Priory Tunnel Reference, 1911

In July 1911, somebody or some organisation called “T.C.F.B” drafted a sketch which appeared in the Evening Times about Bothwell Castle and Blantyre Priory. I don’t have that sketch, but there is a good account of what he wrote as transcribed here as follows:

“Tradition has it that there is a secret passage between the Priory and Bothwell Castle below the bed of the River Clyde, along which the monks of old were often called to afford ghostly consolation to the warrior on his death bed. It must have been an eerie journey through this darksome passage, where the drip of the water formed a dreary accompaniment to the hollow echoes the monkish step.”

“Priory and the passage are now mere phantoms of their former selves. Wild flowers bloom on the Worn [Priory] walls, and grey stems of ivy have sapped right through the crumbling masonry. It is a quiet spot today, a veritable haunt for ancient peace. Rest and calm now brood over the rude dwellingplace of the monk, and the stones which he hewed and fitted are seared and worn by the storms of centuries.
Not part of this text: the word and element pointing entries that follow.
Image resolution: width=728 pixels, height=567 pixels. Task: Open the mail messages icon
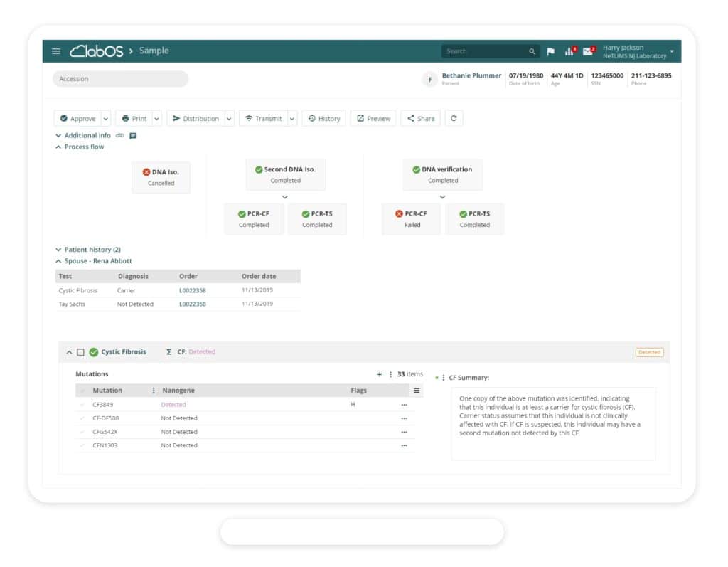click(x=588, y=51)
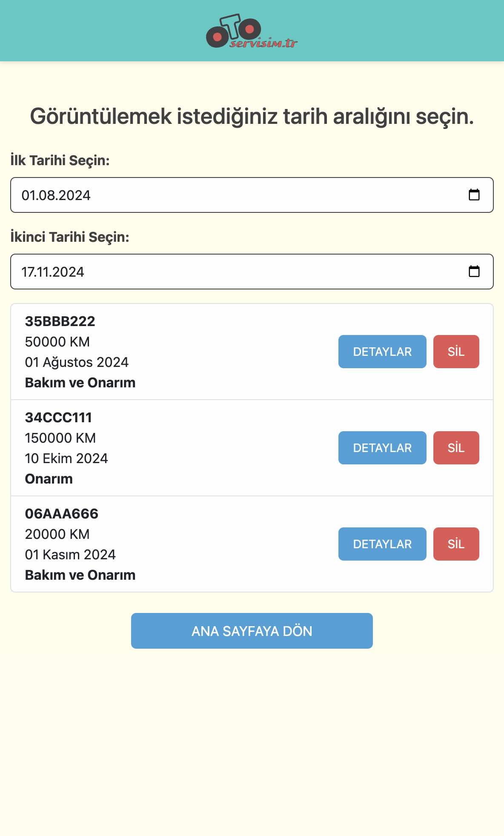Screen dimensions: 504x836
Task: Select the 35BBB222 plate number text
Action: (x=60, y=321)
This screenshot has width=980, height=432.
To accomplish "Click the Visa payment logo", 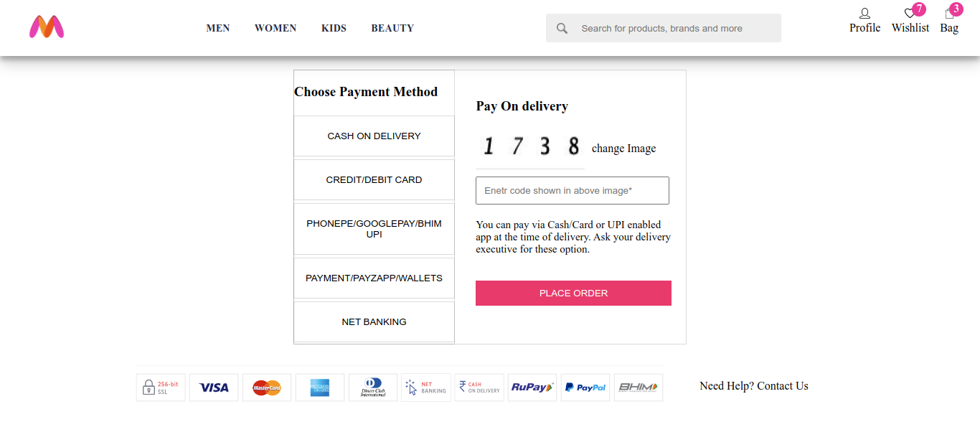I will point(214,388).
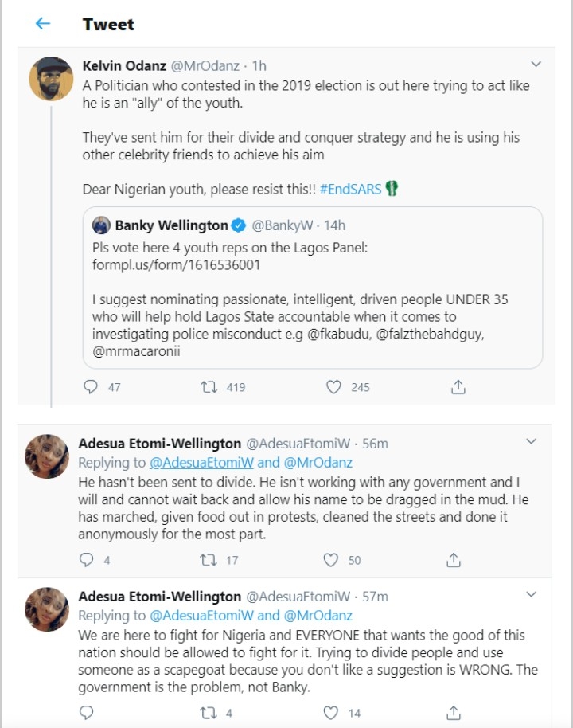573x728 pixels.
Task: Click the back arrow beside Tweet heading
Action: coord(43,24)
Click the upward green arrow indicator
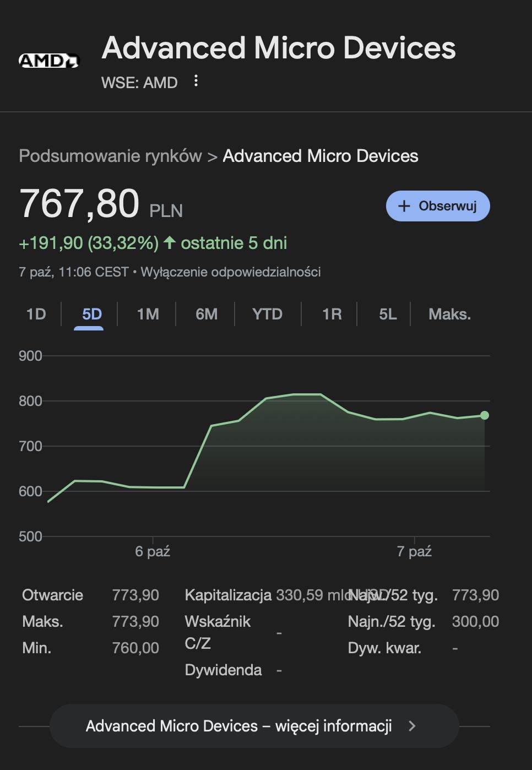 171,242
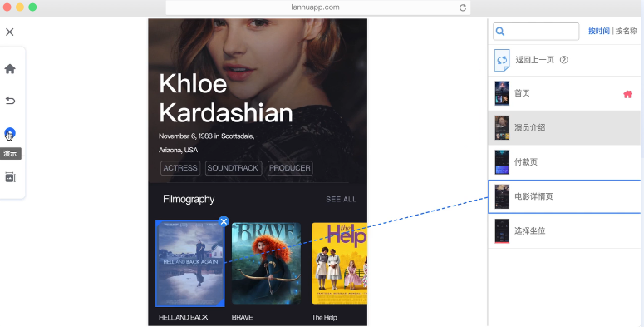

It is worthy a day’s wayfaring to gaze upon the grey ruins, and his must be a dull soul who, when the sun sinks to sleep in the golden west and the gloaming creeps over the scene, cannot people the old Priory with shadowy figures and shapes of who are lost in the purple mists and the dusk of centuries gone.”

Upon reading this, I realised the sun doesn’t set on the Priory anymore now that there’s a woodland sprung up around the ruin. To see the evening sun dance off the masonry must have been quite a sight! PIctured in a time even earlier than this account is our town’s oldest building, Blantyre Priory.